So we do expect this first dose level to be active, and by active, we don't mean 1 or 2% reduction of amyloid plaque. We mean an appreciable level of amyloid plaque on which we can really get a good assessment of a therapeutic index. And I think the way that we'll think about this is based on that therapeutic index, what our ARIA rates look like, what our amyloid plaque reduction rate looks like across the six-month period. How does that actually track back to our understanding of the biology and the assumptions that we made moving from the preclinical to the clinical space? Replace those assumptions with real data, of course. And then obviously, that should give us a very clear picture on where to move, if in fact, we need to move from there.
If, you know, if, for example, that first dose level is not already the optimized dose level. But maybe let me pause and see if Wladimir wants to add.
No, we've seen... It’s incredible. In fact, the consistency, once you normalize the data for plaque occupancy versus clearance from any antibody that binds to the plaques and clear, of course, there is a very high level of consistency, and we build models around it. And all the data so far indicates that the limiting factor for clearance is the occupancy of the target. So if you dose higher, you're gonna see a dose response in terms of clearance. And with that understanding of how these molecules work, the first-generation molecules work, of course, we picked a dose that was expected to be active. But there is an uncertainty that we carry from preclinical to clinical, and the biggest one is exposure.
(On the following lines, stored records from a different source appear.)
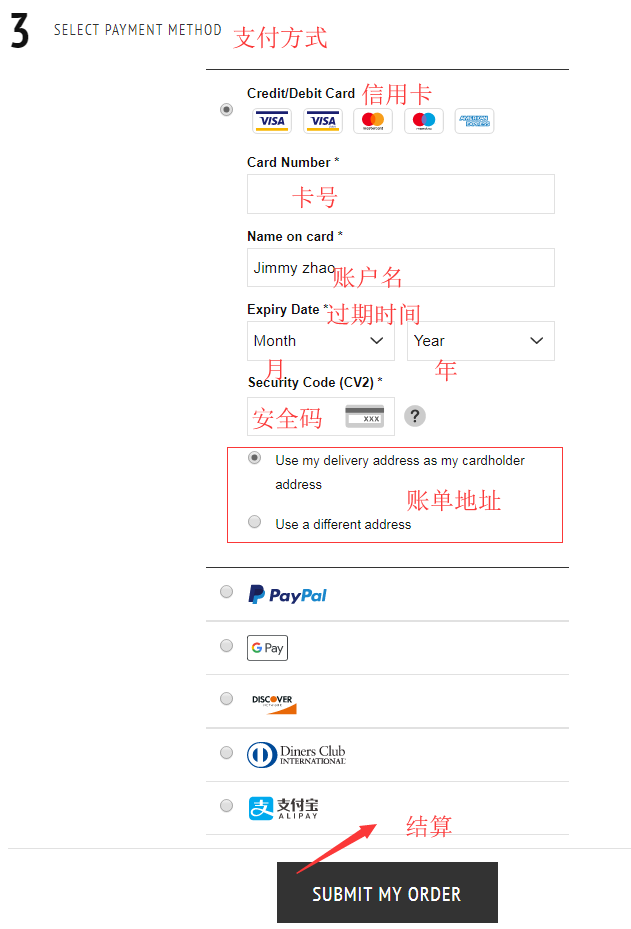This screenshot has width=631, height=929.
Task: Open the expiry Month dropdown
Action: pos(321,341)
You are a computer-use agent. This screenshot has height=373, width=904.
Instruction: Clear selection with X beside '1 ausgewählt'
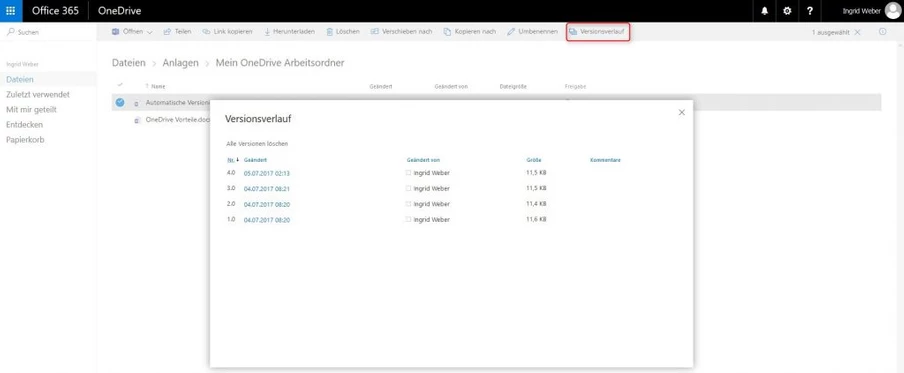[857, 32]
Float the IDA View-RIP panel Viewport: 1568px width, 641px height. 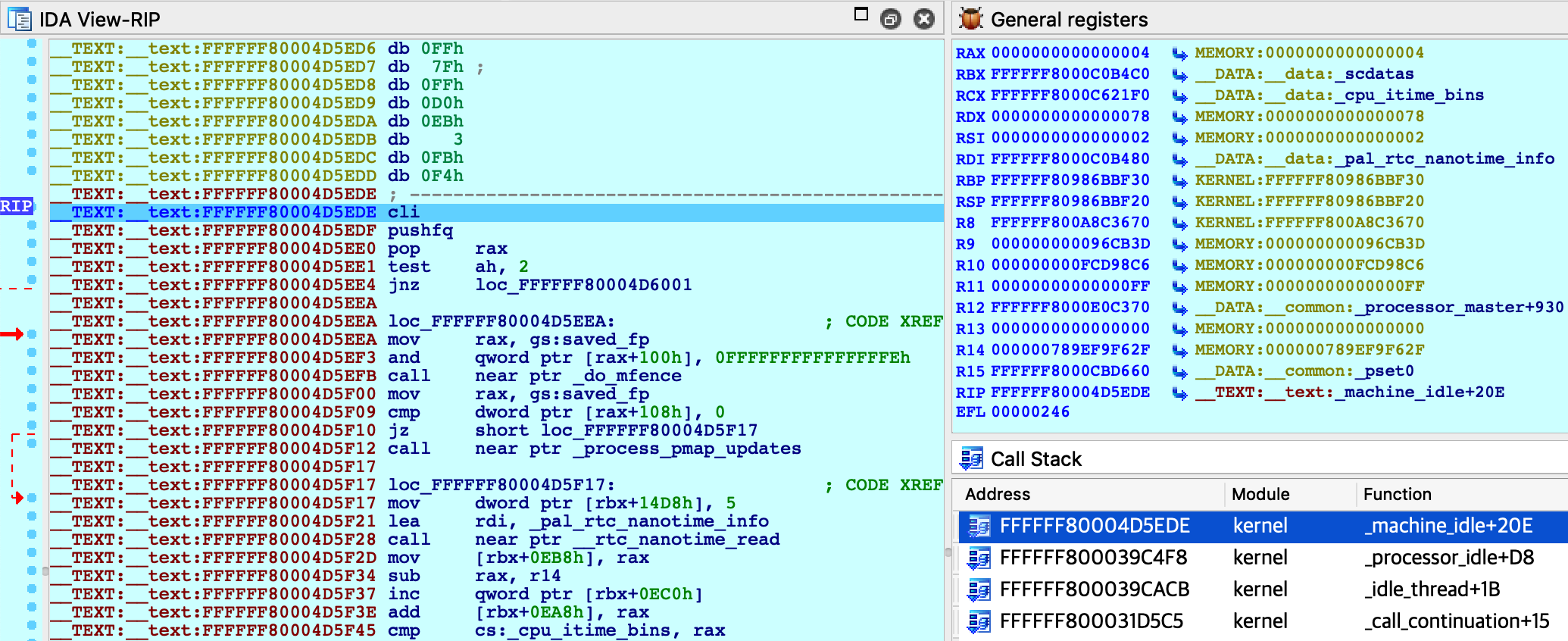pos(891,19)
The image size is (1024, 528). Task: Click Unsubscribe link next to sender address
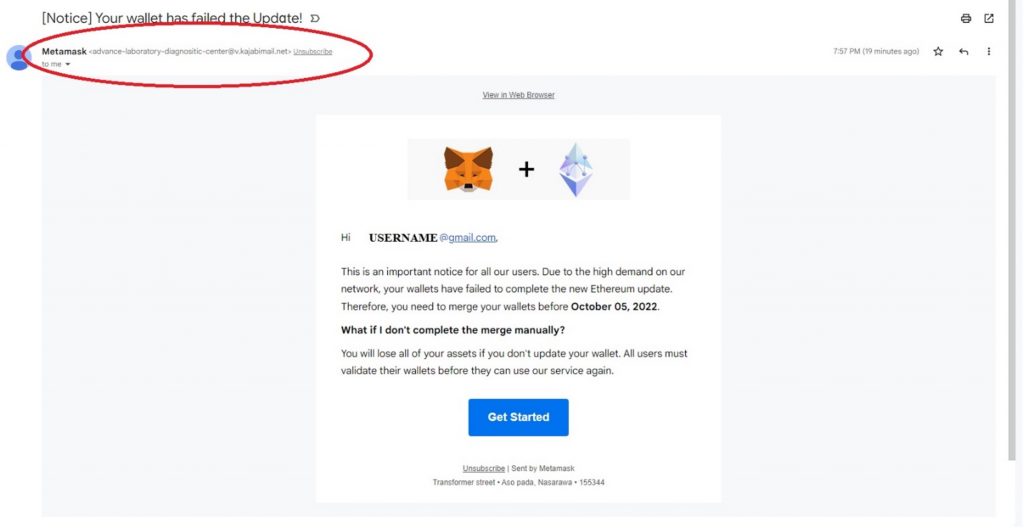pos(313,52)
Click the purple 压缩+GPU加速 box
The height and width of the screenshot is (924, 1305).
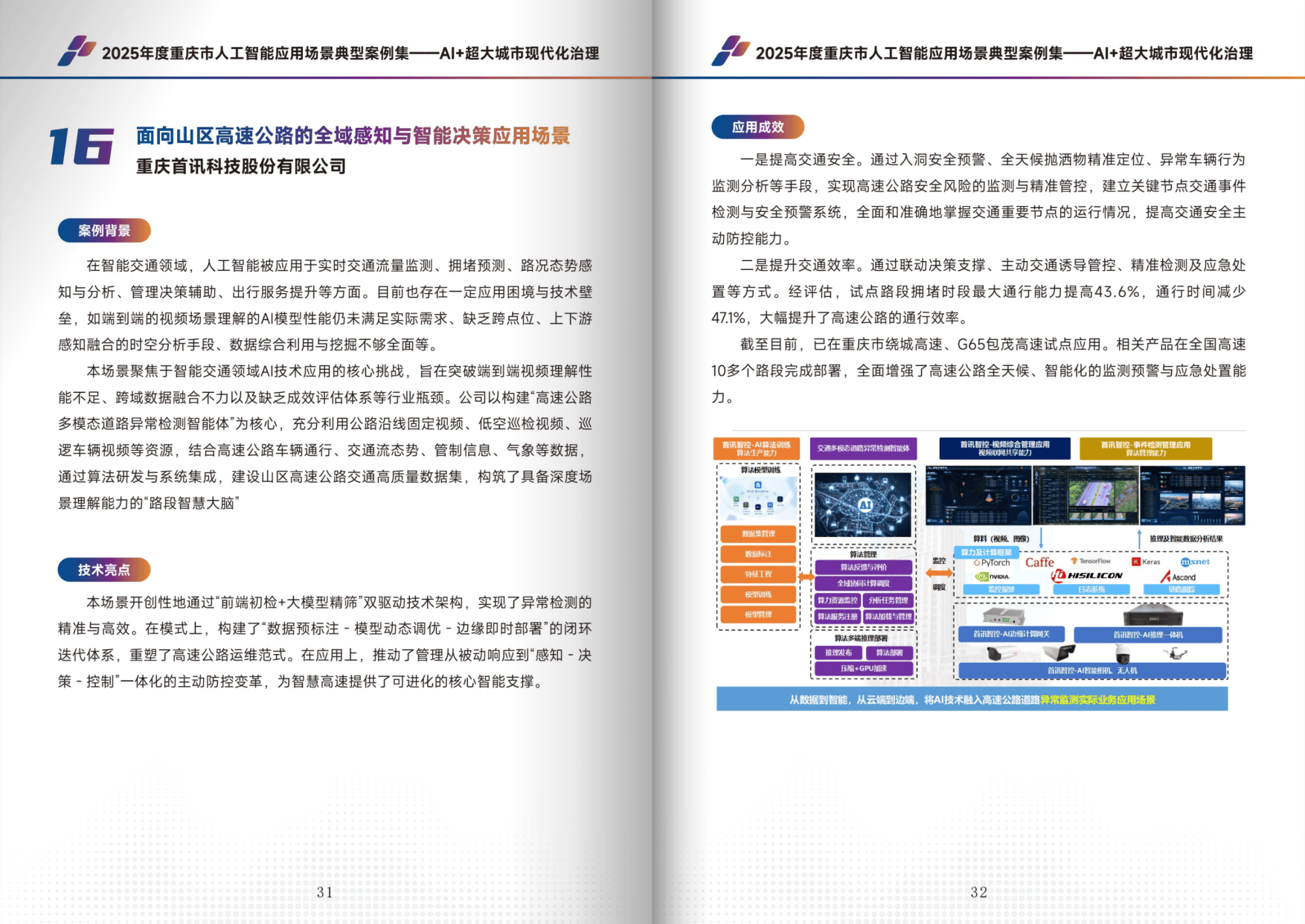[863, 668]
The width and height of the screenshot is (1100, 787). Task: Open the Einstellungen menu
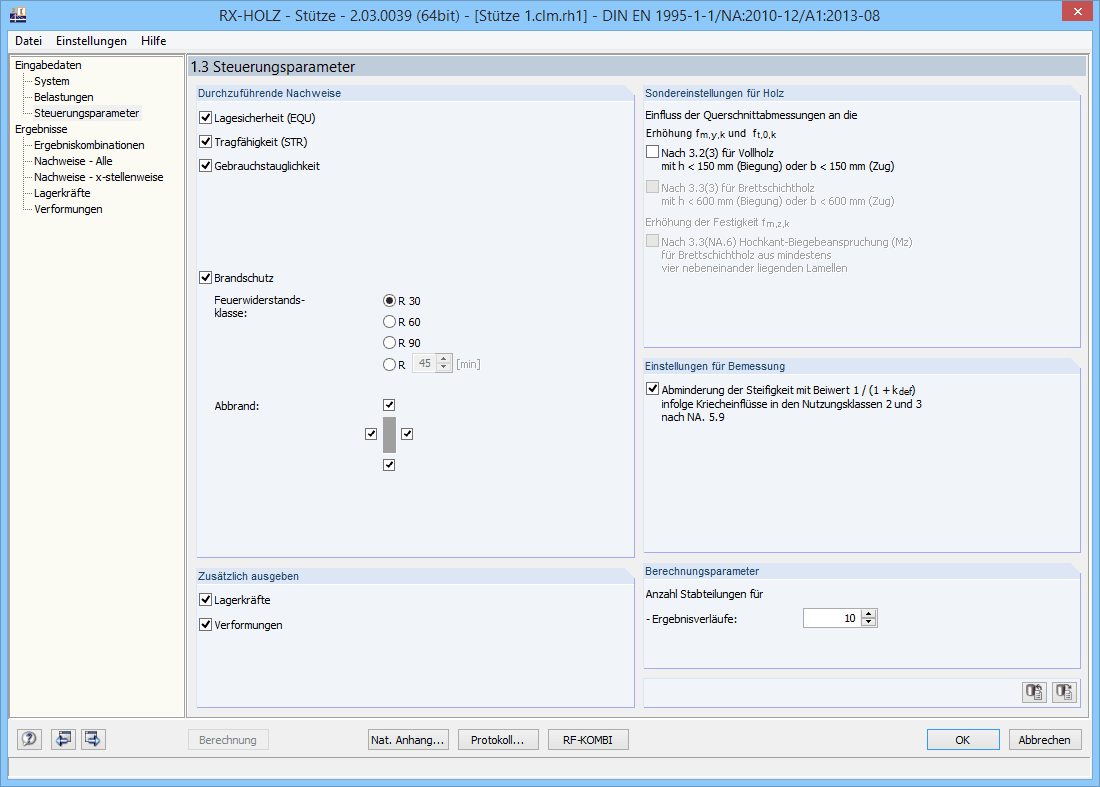coord(91,41)
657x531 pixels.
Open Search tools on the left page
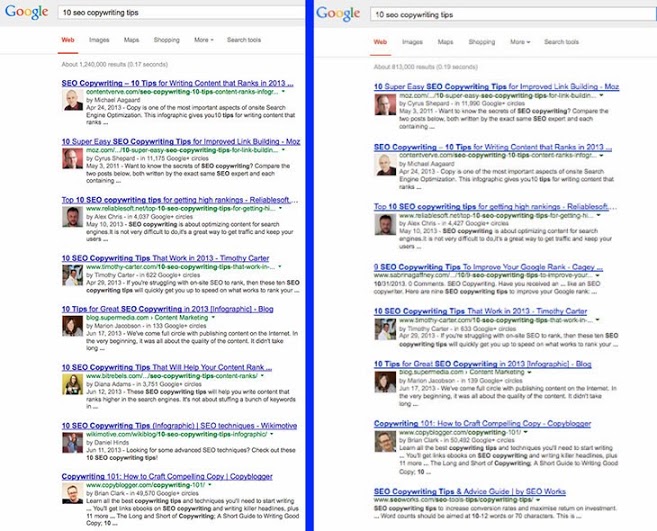tap(243, 40)
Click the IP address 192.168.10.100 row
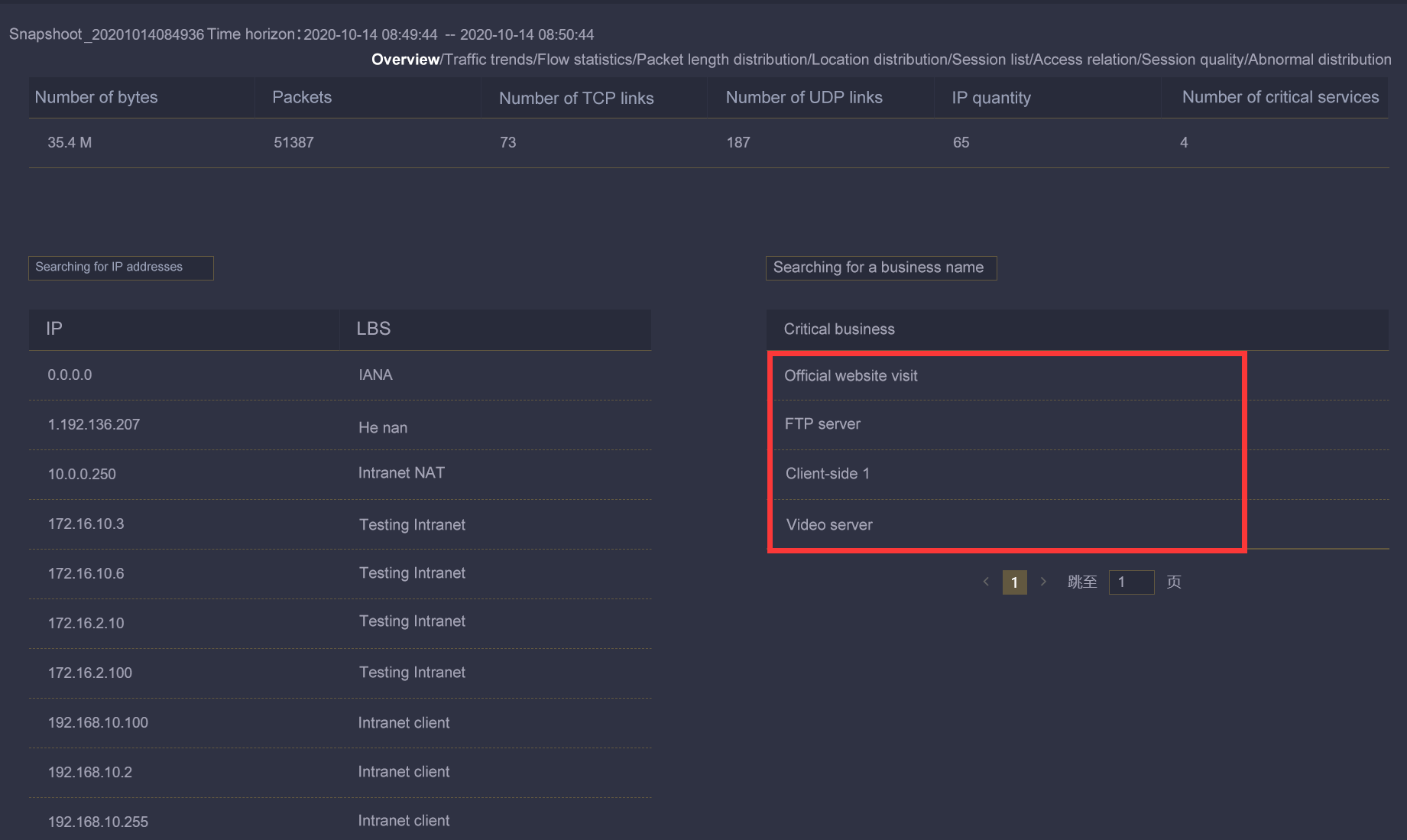 click(x=98, y=723)
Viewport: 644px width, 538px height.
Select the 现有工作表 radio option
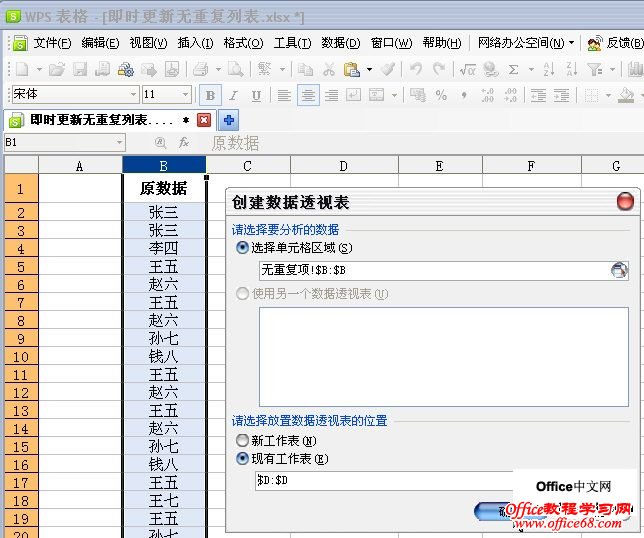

We have, just in terms of CSF exposure, for typical IgGs, we are talking about between 0.1% and 0.3%. That's a wide range... We have to determine for PRX-012 what is, what is the actual concentration in the brain, and then maybe that first dose that we selected is the dose that we're gonna move forward. Maybe it's higher, maybe it's lower than the, the target. But the confidence that if we need to go higher to achieve higher levels of clearance, that we would do so, it comes really from PRX-012 and other preclinical, but all the other antibodies. There is a dose response, the limiting factor, there is occupancy of the target. It's not, for example, availability of microglia.
Maybe just I wanna move on to some other topics, but I guess last question is: once you identify what you think is the optimal dose level, what do you do from there? Do you move right into a phase III program? How should people think about your ability to execute and move quickly?
Yeah, no, I think I think the clear path, obviously, to a traditional approval is a standalone phase III study. What we're learning, and of course, the field continues to evolve in this space, is, you know, through careful patient selection, good use of quality endpoints, that in many cases now we're seeing phase III's that are reading out essentially overpowered for the effect size that you need in order to get the safety database size that you need. So we think that, you know, there's really become almost a democratization of the clinical trial approach, both in terms of cost and efficiency. You know, our background, again, as a company, we really were the originators and initiators in this space.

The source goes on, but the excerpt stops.